The biggest problem with the mixer is how far it hangs below the headphones. When I’m sat down my desk with the headset wire fully unwound, the mixer is near the floor, which is hardly handy if I want to quickly change the volume. It comes with a clip, presumably to attach it to your clothing while you’re playing, but that leaves the cable bunched up around your body. For that reason, I coiled a section of the wire and tied it together, which meant the mixer was easy to access, but it was annoying untying and retying it when I wanted to change the length.
Drivers: 50mm dual chamber neodymium
Connectivity: 3.5mm analog/USB mixer
Frequency response: 13Hz-27,000Hz
Features: Detachable noise-cancelling mic, mixer, 7.1 virtual surround sound tuning
I’m not sold on the bass sliders and the mixer, then, but the bigger selling point is that 7.1 virtual surround sound. The “virtual” bit means that this is still a stereo headset with two speaker drivers, but it has fancy tech to trick your brain into thinking it’s hearing sound from seven speakers in different directions (in contrast to “real” surround sound headsets that actually have several drivers). You can add virtual surround sound to any old headset by downloading software, so what’s special about the Alpha S is not the presence of surround sound, but that HyperX has specially tuned and tested the tech specifically for this headset.
To turn it on, you just press the big 7.1 button in the middle of the mixer. I immediately noticed a huge difference. On the plus side, individual sounds—particularly quitier, incidental noises—were easier to make out. In The Witcher 3, for example, I was able to hear the squelch of Geralt’s boot on a muddy road more clearly, which added to the atmosphere. In Sea of Thieves, I could hear the crackle of flames in the hearth, and, yes, in Fortnite I could distinguish footsteps more easily.
By isolating individual sounds, it creates a more layered feel to each game world, and I found it easier to tell which sounds were closer and which were further away. But it didn’t help with the direction of sound: when I closed my eyes and tried to guess where each noise was coming from in the game world, it made no difference whether I turned the surround sound on or off.
Sadly, the tech also distorts almost every noise. Many mid-to-high sounds, such as a crying NPC in The Witcher 3, or the rustle of the wind through grass, sounded tinny. Every noise echoed, too: it sounded more like I was standing in the middle of a cavernous recording studio than in another world. The worst change was to dialogue.

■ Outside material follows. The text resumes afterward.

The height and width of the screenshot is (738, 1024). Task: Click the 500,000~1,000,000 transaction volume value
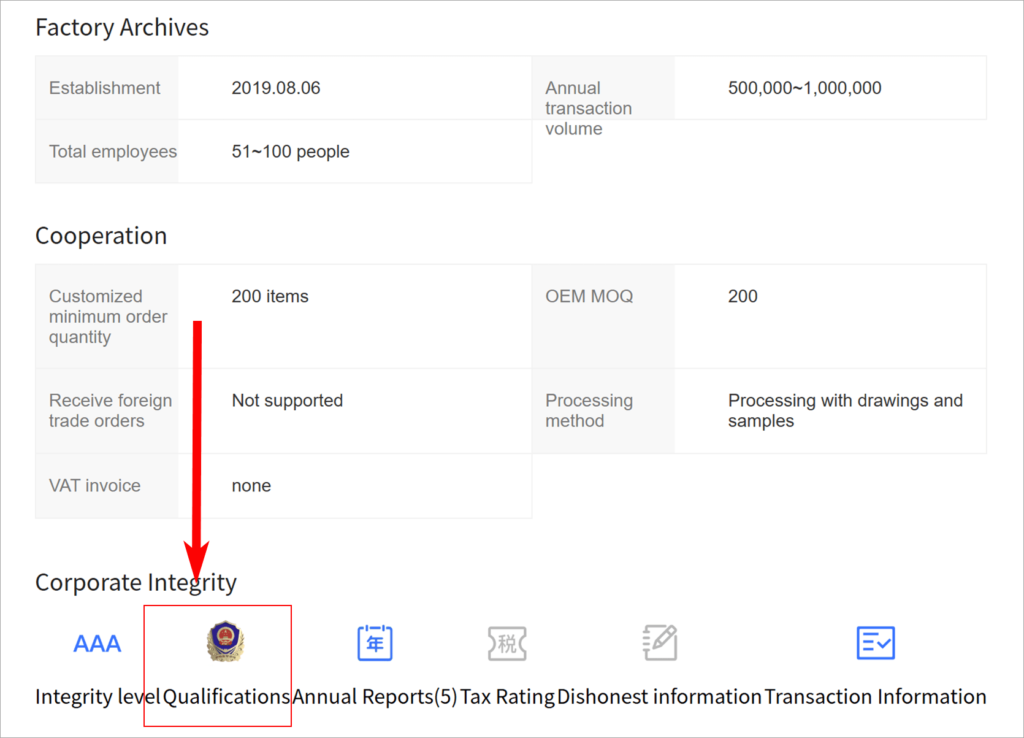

The echo made it sound like each voice was being run through several different microphones and speakers that weren’t quite in sync, ruining the immersion. I ended up just switching it off and playing with the regular, already-brilliant stereo setup.
The surround sound is the Alpha S’s big selling point, and it ends up being mediocre, so it’s therefore hard for me to recommend buying this headset over the Cloud Alpha. $30 is a lot of extra money: you’re essentially paying a third more for tech that, while giving you different options for your audio, doesn’t work as well as it should. If I were you, I’d stick with the base model and put the money you’ve saved towards a different piece of PC hardware.